Convery suddenly uncoiled himself and whipped around to the rear of the car before Breton could move. He caught the handle of the trunk lid, raised it -- staring triumphantly at Breton -- and slammed it down hard, twisting the handle into the locked position.
"See what I mean? That could have sprung up while you were traveling fast -- very dangerous."
"Thanks," Breton said faintly. "I'm obliged."
"Think nothing of it -- all part of the service to the taxpayers." Convery pulled thoughtfully on one of his ears. "Well, I've got to go. My kids are having a birthday party, and I'm not supposed to be out at all. Be seeing you."
"Any time," Breton replied. "Look me up any time."
He waited uncertainly, then followed Convery around the side of the house, reaching the front in time to see a green saloon surge down the street with a grumbling of exhausts. A cool breeze scattered dry leaves before him as he turned and walked back to the car. Convery's last remark had been a significant one. It had revealed that his call had been neither social nor accidental, and Convery was unlikely to give away information without a reason. Breton was left with the distinct impression that he had been given a warning -- which left him in a strange and potentially lethal situation.
He could not risk killing John Breton with Lieutenant Convery possibly circling the block, waiting for something to happen.

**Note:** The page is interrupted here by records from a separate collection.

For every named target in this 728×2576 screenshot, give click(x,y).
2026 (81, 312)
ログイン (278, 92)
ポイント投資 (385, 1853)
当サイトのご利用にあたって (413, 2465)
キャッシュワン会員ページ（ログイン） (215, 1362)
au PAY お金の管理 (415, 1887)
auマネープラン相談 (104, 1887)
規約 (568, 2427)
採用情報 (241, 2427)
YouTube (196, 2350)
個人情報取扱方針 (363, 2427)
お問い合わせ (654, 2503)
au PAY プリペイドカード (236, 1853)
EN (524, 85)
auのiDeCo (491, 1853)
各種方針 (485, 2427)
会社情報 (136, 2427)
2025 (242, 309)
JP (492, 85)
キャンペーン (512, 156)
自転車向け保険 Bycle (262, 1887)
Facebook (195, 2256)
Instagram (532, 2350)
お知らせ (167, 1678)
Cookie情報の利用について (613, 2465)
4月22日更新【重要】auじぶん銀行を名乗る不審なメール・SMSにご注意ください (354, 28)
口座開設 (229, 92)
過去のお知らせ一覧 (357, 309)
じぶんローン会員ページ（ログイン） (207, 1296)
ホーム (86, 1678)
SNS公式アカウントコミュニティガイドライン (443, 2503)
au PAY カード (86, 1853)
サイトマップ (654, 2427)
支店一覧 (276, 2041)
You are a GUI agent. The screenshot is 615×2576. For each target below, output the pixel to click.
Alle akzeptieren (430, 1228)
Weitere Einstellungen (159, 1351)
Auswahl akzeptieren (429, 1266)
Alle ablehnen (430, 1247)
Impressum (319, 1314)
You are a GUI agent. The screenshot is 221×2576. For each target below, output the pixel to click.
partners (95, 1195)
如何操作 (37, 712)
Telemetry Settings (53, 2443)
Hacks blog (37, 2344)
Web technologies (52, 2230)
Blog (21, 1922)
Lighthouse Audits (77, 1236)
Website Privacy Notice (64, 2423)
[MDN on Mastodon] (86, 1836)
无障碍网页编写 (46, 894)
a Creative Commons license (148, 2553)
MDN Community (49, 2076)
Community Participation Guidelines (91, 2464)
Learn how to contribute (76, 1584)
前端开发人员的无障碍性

Yet he could not let John Breton live after what had happened -- and there was very little time in which to resolve the dilemma.
>
XI
Several decades had gone by since General Theodor Abram had actually set foot on a field of battle, but he thought of himself as living in an ephemeral no-man's-land separating two of the greatest war machines ever seen in the region's ancient and bloody history.
There was never an hour, a minute, a single instant in which his mind was not dominated by the realization that he was a vital part of his country's front line defenses. If the ultimate conflict was ever joined he would not be required to press any buttons; the tools of his trade were made of paper, not steel; but he was a warrior nonetheless because the burden of responsibility for technical preparedness was such that only a patriot and a hero could have borne it.